The National Audit Office has been told to continue to monitor the progress of the national programme for IT in the NHS after producing a report which surprised MPs with its positive conclusions.

The National Audit Office has been told to continue to monitor the progress of the national programme for IT in the NHS after producing a report which surprised MPs with its positive conclusions.

At the end of a hearing into the NAO's report into the early years of NPfIT on Monday, Commons public accounts committee chair Edward Leigh said the watchdog would be asked to update the committee on its progress.

The report, which had been expected for more than a year, was eventually published earlier this month amid claims that it had been sent back to the NAO six times by NHS IT director general Richard Granger for re-drafting. The report praised 'substantial progress' in the IT scheme but said there were challenges around ensuring that IT suppliers delivered systems to agreed timescales.
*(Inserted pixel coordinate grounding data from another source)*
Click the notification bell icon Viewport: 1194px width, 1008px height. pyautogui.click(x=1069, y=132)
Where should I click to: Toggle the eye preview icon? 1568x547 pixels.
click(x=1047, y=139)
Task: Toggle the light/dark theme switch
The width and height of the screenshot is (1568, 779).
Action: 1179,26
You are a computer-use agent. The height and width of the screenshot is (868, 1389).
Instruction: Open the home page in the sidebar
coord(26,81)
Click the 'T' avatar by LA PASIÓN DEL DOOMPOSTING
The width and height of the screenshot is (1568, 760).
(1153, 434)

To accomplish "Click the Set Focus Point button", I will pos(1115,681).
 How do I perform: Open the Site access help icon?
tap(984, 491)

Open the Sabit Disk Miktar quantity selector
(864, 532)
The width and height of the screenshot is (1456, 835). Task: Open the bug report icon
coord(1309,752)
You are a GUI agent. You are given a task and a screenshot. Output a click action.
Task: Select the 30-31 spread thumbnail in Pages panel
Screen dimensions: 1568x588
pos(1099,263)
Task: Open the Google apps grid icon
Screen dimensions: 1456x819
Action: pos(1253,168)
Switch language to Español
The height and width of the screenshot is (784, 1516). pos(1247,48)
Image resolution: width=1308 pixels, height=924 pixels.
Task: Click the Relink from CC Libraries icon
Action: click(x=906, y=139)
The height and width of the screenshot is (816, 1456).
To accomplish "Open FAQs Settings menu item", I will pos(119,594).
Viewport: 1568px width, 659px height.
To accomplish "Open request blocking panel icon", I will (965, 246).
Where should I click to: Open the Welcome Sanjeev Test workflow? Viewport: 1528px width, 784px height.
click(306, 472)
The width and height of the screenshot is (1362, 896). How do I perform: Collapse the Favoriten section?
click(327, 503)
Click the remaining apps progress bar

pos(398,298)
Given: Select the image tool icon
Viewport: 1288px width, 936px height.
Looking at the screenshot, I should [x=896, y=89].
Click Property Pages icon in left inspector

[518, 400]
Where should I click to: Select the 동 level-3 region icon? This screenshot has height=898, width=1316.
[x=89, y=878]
Conservative MP for Tunbridge Wells Greg Clark asked NAO auditor general Sir John Bourn whether it was true that the report had been 'subject to one of the fiercest Whitehall battles of recent years'.

He also asked Mr Granger whether one of the problems in agreeing its content had been that he felt 'bashful' about the publication of something so 'glowing'.

Sir John replied that NHS IT was a complex subject and it had been important to get the report 'right'. He stood by its conclusions that the programme was soundly based and well managed.

He was more cautious about whether it would deliver care records by its end date in 2010. 'If the recommendations [in the NAO report] are followed, I think it will,' he said. 'But a difficult challenge remains. It will not be easy, although it can be done.'

Mr Granger was more bullish. Although components of the NHS care records service are two years late, he insisted the 'core elements' of the system would be in place by 2010.

He said the contracts signed with suppliers gave them a strong incentive to 'catch up'.

NHS acting chief executive Sir Ian Carruthers told the committee that chief executives will be held personally responsible for the successful deployment of NPfIT systems locally.

Trust chief executives would be the 'senior responsible owner' for the programme in their organisations, and performance would be managed closely.